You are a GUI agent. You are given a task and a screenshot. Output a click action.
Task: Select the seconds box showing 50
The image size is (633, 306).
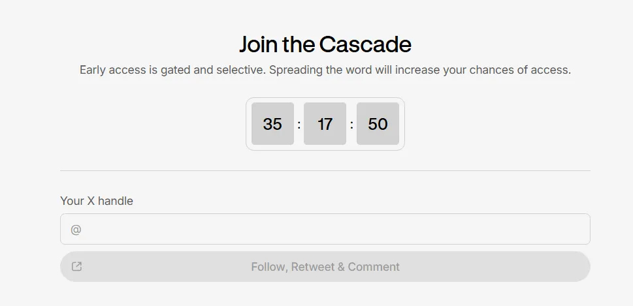pos(378,124)
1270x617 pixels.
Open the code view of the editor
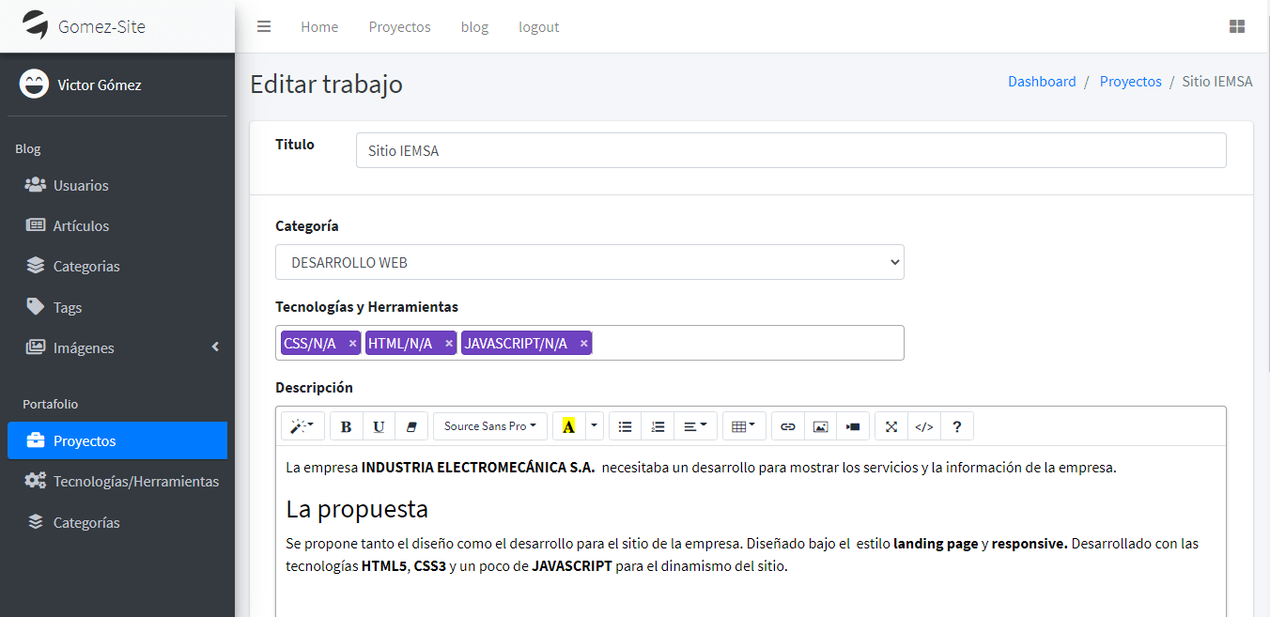924,426
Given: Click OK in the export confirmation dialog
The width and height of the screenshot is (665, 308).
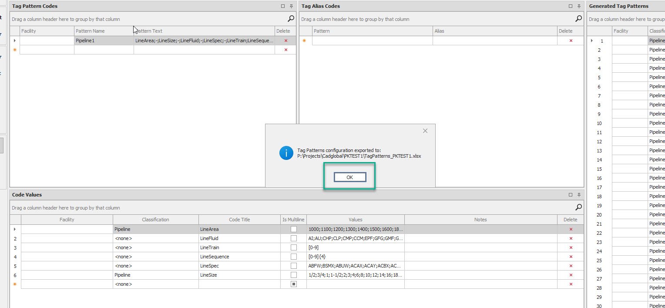Looking at the screenshot, I should tap(350, 177).
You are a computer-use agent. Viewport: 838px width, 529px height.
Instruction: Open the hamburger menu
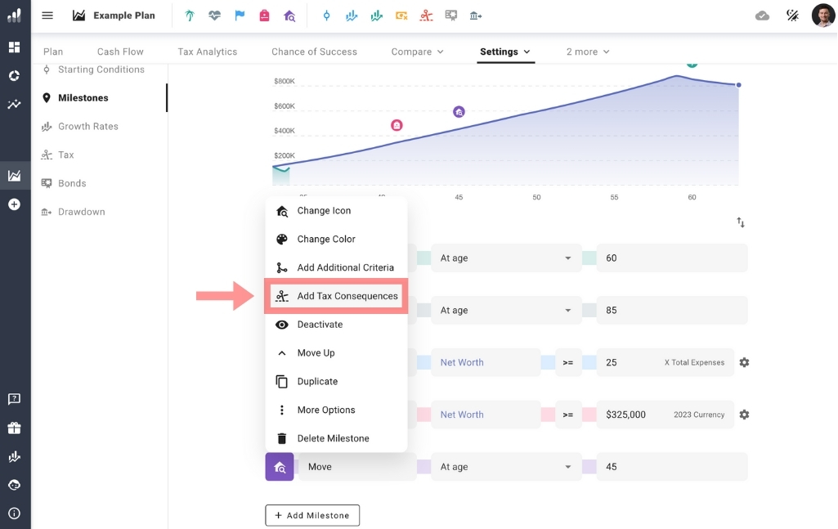pos(47,16)
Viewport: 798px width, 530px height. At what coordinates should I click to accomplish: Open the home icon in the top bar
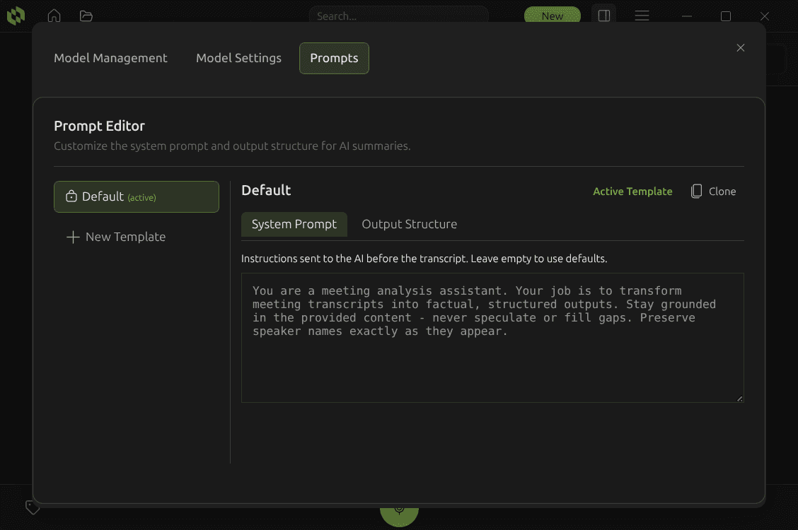click(54, 16)
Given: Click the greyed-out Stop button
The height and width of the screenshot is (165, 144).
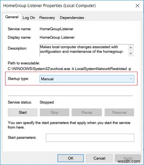Looking at the screenshot, I should tap(54, 112).
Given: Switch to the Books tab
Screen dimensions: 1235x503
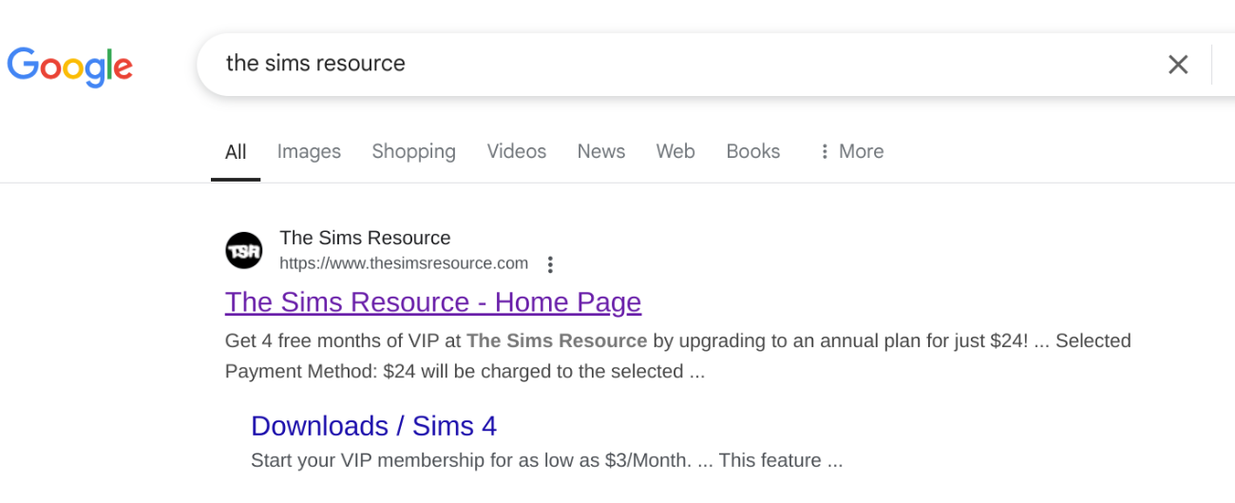Looking at the screenshot, I should tap(752, 151).
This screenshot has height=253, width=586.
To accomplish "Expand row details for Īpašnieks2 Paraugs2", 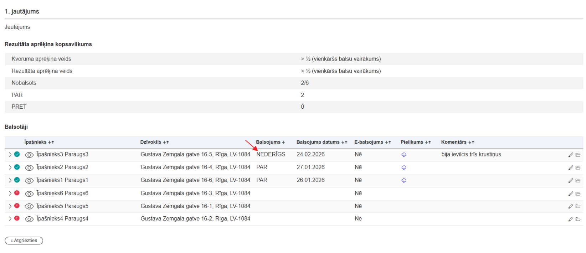I will coord(10,167).
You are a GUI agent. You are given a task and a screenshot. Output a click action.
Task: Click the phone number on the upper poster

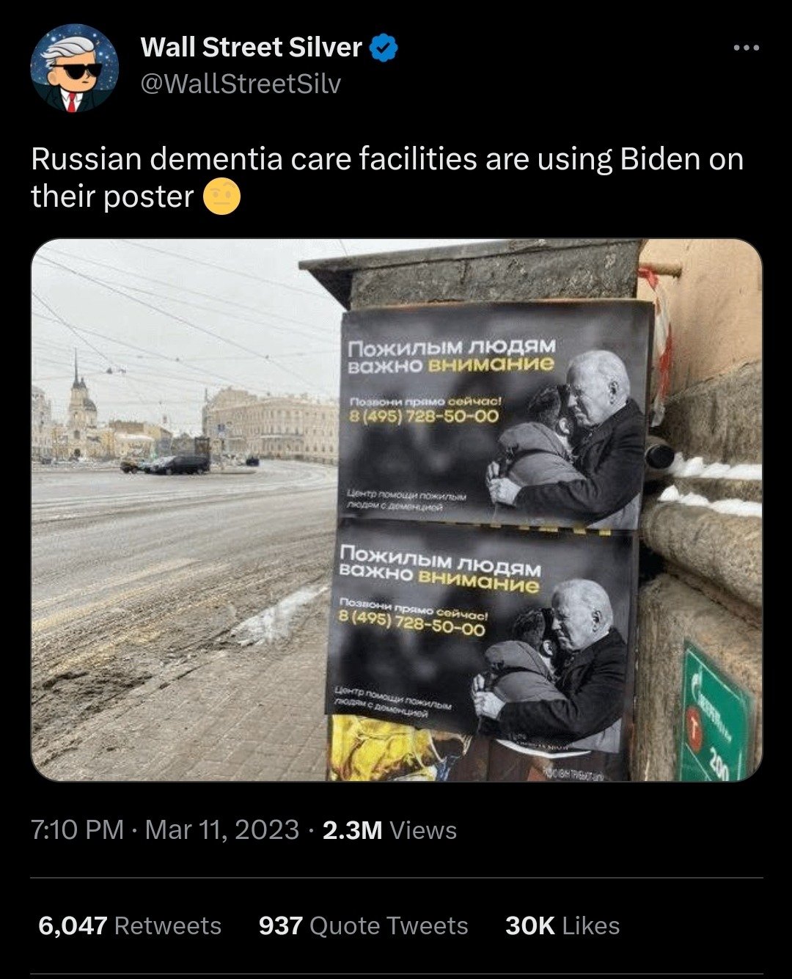425,417
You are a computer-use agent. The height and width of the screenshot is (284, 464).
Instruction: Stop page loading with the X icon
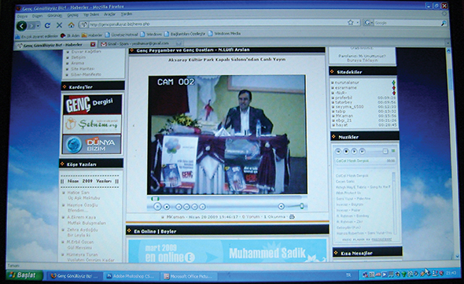click(59, 25)
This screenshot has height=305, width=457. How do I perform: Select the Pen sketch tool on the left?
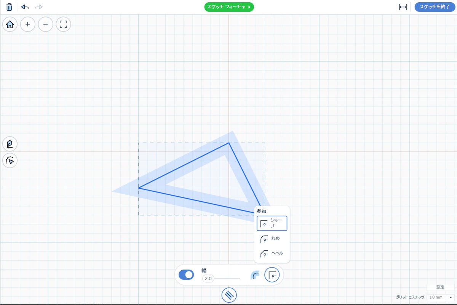point(10,144)
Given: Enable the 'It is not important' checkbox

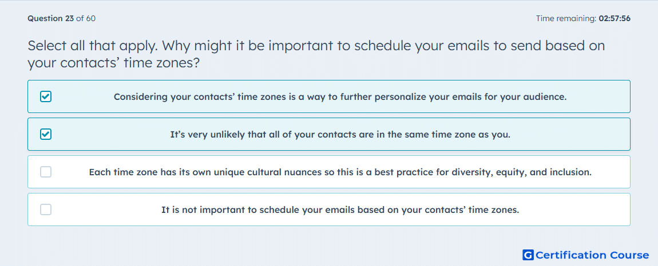Looking at the screenshot, I should coord(46,209).
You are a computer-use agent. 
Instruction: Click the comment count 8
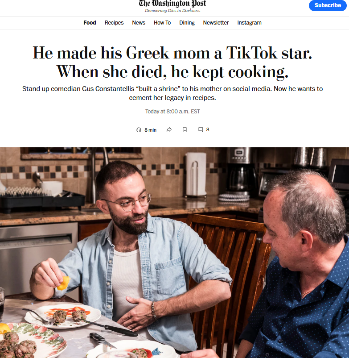208,130
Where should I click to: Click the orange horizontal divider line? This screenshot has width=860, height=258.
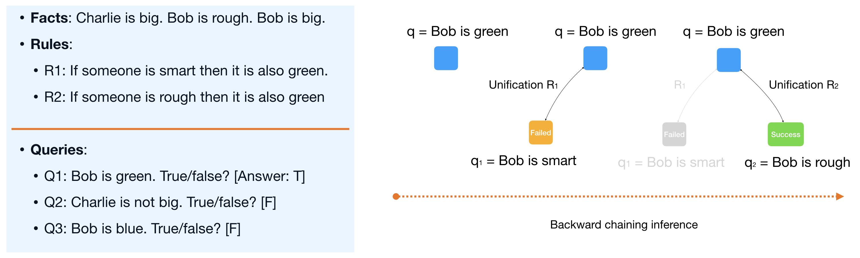coord(180,129)
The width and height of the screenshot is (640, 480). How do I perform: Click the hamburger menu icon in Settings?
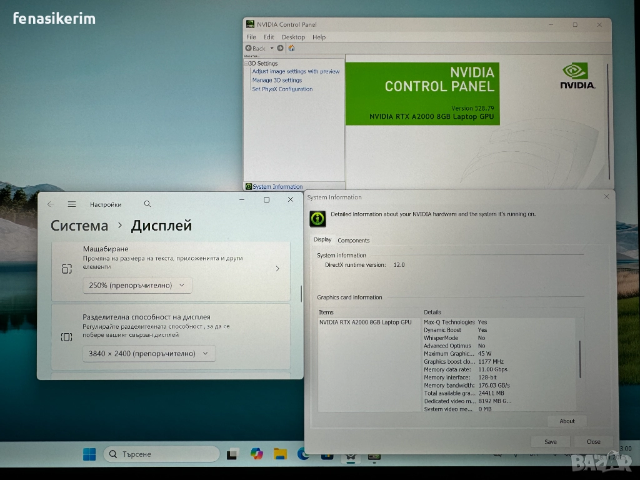pos(72,204)
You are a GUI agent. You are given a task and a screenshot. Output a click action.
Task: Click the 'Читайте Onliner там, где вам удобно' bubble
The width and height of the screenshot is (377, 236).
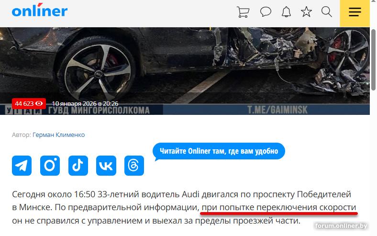[x=219, y=151]
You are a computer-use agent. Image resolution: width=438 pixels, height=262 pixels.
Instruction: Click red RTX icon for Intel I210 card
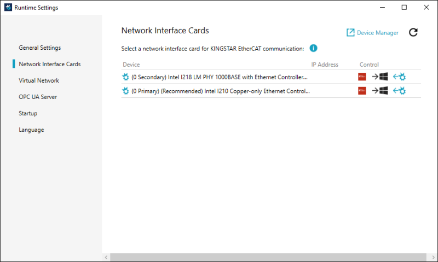coord(362,91)
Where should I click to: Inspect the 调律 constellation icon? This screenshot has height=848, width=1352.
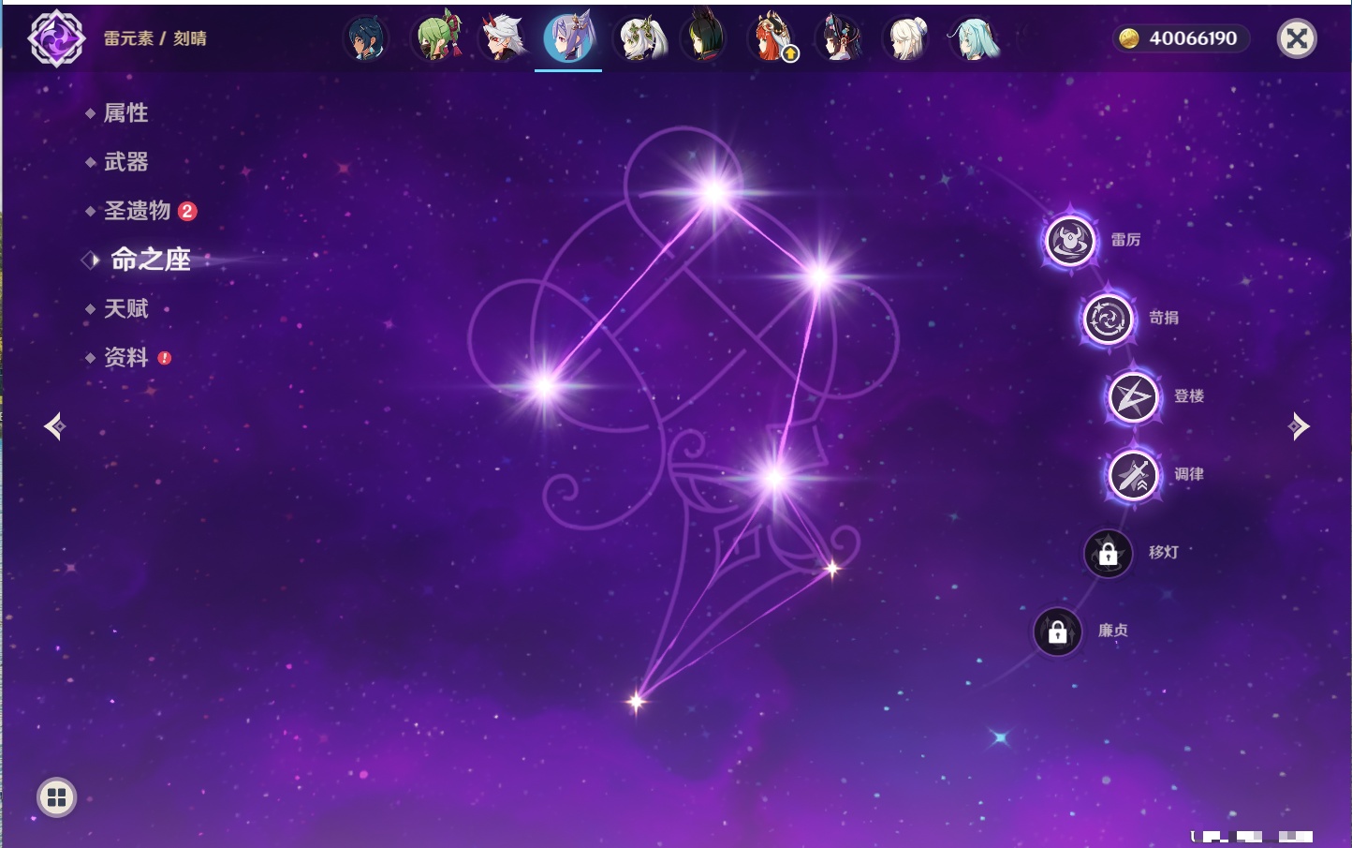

========================================================================

▸ **Requirement**:
Find each line in the data above with the word "computer", then copy it.

▸ **Problem solution**:
You are a computer-use agent. Viewport: 838px width, 529px height.
You are a computer-use agent. The height and width of the screenshot is (284, 464).
You are a computer-use agent. 
You are a computer-use agent. Image resolution: width=438 pixels, height=262 pixels.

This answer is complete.